Qu’est-ce que la pauvreté ? Comment la mesure-t-on ? Qui sont les pauvres? Amartya Sen, prix Nobel d’économie, a cherché tout au long de sa vie à répondre à ces questions essentielles sur le développement.

Définir et mesurer la pauvreté et calculer le pourcentage des pauvres dans un pays ne se réduit pas à établir des chiffres et à déterminer des moyennes. En 1998, l’Académie royale des sciences suédoise a octroyé le prix Nobel d’économie à Amartya Sen « pour avoir redonné une dimension morale au débat sur des problèmes économiques vitaux ». Sen avait creusé le sujet au-delà de la théorie mathématique, en regardant l’économie à travers un prisme social nouveau, plus réel et plus humain. Des années de labeur l’avaient aidé à mettre en lumière les nombreux aspects de la pauvreté.
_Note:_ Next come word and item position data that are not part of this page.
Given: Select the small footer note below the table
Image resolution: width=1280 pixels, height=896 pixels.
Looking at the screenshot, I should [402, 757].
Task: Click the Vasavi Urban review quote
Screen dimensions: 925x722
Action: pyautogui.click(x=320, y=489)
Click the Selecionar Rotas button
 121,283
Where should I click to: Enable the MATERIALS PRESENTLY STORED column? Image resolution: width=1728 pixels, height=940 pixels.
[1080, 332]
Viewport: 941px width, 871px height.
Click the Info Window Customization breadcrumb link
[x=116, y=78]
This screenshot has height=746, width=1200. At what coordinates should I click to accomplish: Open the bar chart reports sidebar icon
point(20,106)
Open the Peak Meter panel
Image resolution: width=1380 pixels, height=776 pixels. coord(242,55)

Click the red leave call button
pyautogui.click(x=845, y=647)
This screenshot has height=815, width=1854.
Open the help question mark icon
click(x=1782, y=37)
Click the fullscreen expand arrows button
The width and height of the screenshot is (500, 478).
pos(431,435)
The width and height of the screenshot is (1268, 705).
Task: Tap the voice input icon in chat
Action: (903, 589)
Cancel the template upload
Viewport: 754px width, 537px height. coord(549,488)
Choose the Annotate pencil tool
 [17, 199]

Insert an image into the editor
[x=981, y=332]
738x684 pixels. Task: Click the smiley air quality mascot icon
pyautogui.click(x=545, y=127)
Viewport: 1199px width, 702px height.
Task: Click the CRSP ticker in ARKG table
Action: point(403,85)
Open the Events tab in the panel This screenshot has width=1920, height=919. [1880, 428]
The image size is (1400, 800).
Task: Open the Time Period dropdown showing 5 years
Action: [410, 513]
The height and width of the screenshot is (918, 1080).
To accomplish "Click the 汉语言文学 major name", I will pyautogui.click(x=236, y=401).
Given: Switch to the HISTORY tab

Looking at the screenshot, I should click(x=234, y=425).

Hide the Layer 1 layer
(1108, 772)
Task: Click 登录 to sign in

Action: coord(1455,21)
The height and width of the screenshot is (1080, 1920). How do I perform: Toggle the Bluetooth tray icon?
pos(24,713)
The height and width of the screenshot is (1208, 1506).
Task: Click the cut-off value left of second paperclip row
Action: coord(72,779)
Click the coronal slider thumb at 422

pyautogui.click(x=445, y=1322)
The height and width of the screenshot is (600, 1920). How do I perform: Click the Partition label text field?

Selon Sen, la pauvreté est un monde complexe, multiforme, qui exige une analyse précise de toutes ses nombreuses dimensions. « Les êtres humains sont extrêmement divers », a expliqué le professeur récemment lors d’une réunion du Réseau des responsables politiques en faveur de la réduction de la pauvreté, une initiative lancée par la Banque interaméricaine de développement. « Il est impossible d’établir un seuil de pauvreté pour ensuite l’appliquer de manière générale, sans prendre en compte les caractéristiques et les situations personnelles. »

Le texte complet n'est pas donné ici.